[SOURCE MATERIAL — start]
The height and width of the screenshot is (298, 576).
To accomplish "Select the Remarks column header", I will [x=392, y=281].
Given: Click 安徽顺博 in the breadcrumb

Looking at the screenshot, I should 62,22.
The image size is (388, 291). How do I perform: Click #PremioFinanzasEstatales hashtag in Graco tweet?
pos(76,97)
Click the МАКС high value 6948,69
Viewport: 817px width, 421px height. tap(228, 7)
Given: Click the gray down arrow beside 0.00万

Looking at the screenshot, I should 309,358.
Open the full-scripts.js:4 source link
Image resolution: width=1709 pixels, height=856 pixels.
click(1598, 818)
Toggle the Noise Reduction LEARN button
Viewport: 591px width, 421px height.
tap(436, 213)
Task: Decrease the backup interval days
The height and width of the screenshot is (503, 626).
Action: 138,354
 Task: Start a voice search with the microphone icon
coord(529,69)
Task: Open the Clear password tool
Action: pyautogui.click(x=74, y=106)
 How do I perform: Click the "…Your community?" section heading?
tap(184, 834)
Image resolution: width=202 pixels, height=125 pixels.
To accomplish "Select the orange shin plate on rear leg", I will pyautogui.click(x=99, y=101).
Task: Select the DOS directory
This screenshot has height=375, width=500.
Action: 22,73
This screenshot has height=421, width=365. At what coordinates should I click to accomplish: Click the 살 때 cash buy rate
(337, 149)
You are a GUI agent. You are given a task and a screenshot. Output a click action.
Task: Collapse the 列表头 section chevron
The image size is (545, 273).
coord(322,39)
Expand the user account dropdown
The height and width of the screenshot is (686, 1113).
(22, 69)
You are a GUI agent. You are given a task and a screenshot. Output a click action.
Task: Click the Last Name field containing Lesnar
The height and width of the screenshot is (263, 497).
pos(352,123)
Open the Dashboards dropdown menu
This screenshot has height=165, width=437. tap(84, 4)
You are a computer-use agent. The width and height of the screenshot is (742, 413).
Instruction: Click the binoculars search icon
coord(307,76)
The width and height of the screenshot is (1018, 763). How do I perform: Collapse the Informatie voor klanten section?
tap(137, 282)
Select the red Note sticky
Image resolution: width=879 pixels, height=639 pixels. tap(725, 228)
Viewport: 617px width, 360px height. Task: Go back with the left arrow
[SOURCE MATERIAL — finish]
Copy from the entries only those lines that hold the word "will".

To accomplish "Select the Remarks column header", I will [x=392, y=281].
To accomplish "Select the orange shin plate on rear leg", I will pyautogui.click(x=99, y=101).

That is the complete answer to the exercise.